It's no secret that Apple is one of the few hottest companies in the world right now. Their products are praised around the globe, and they are declared as a leader in design and innovation.
So it makes sense that some smart financial folks on Wall Street have Apple pegged to do some serious damage in China, and I think they could dominate. However, I think they must be careful about how they do this, as expanding too fast could be dangerous.
That said, China is a gold mine for Apple; this is true for all companies. The country is developing quickly and dripping with opportunity, and if a brand isn't present in China, its future is certainly questionable (yup, we're talking about Google).
That brings us back to Apple.
There is a distinct correlation between Apple stores and Apple market share. Over the past seven years, Apple has opened over 120 stores, and, with that, their market share grew by several percentage points.
This correlation is even more apparent in Western Europe, where over 30 stores were opened and market share grew from 1.5% to 5% within a few years. While appearing insignificant, these numbers huge in terms of growth — this is why we have Apple constantly breaking new all-time highs on Wall Street.
Good for Europe and America, but how many stores should Apple plan for China? Well, I believe Apple should open 12 additional stores: one for each of China's largest cities to serve as a test of market interest. That would add up to 100,000,000 potential consumers in those 12 cities alone — that is around a third of the entire U.S. population. Apple would then have a pretty decent idea of where to expand next.
It should be noted, however, that Apple already has two stores in China: one in Beijing and one in Shanghai. Furthermore, the company has plans to open 25 stores throughout China within the next two years.
Unfortunately, I think that is a mistake. I would have been much happier if they cut that number in half, and the reason is that there are many uncertainties about the Chinese and American economies (both of which rely on each other so heavily). The threat of an economic failure is still apparent, and political struggles are growing in both countries as well.
With that in mind, if Apple turns out to be a hit, it could have a dramatic impact on the competition.
For example, Microsoft is already heavily embedded in China, yet Microsoft operates at a loss with in the country. The reasoning for this is that Microsoft has been unable to adapt to Chinese consumer and enterprise behavior.

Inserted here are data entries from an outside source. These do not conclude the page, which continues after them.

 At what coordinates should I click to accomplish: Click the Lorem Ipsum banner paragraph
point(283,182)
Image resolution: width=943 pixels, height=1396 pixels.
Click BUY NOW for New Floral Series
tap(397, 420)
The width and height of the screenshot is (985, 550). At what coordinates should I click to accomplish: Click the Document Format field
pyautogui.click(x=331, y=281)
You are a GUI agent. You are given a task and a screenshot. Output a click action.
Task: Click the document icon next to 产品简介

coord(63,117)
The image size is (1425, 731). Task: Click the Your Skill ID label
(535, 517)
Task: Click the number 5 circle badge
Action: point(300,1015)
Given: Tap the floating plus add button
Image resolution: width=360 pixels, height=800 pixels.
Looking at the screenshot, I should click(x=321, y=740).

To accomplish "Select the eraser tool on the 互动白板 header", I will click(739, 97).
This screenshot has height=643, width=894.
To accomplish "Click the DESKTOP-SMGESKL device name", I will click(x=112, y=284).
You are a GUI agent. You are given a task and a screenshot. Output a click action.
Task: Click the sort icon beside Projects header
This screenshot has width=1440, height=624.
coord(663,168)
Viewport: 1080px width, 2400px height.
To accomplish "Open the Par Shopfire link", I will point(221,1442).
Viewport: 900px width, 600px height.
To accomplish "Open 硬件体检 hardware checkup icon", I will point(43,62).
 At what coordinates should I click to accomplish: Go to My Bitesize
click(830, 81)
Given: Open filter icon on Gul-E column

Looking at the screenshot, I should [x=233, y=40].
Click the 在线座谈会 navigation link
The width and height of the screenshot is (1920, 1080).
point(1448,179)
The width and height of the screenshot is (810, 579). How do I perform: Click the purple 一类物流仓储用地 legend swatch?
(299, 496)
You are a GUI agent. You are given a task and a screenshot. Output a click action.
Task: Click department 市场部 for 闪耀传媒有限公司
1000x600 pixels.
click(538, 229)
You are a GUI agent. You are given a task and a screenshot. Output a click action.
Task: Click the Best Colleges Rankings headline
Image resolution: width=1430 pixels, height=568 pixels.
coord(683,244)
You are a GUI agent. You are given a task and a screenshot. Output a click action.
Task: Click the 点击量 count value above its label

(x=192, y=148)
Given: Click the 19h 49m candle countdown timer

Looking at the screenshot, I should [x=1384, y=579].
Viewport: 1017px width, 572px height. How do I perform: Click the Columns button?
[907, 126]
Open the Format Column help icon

Apple, on the other hand, is a much smaller company with a more distinct focus — consumer electronics, mobile, and computer technology — and with those specific niches, Apple can better target their products for Chinese consumption. This could allow Apple to build up in China slowly, and eventually expand with better a much better understanding of Chinese culture.
Either way, Apple has a golden opportunity here. China is the market that every company in the world wants to be invested in, and I think it is time for Apple to make its presence felt. That said, Apple should tread lightly at first, as the Chinese market is a tricky place — American companies are struggling to adjust. But if Apple properly adapts, it could make the Apple investors very happy and very rich.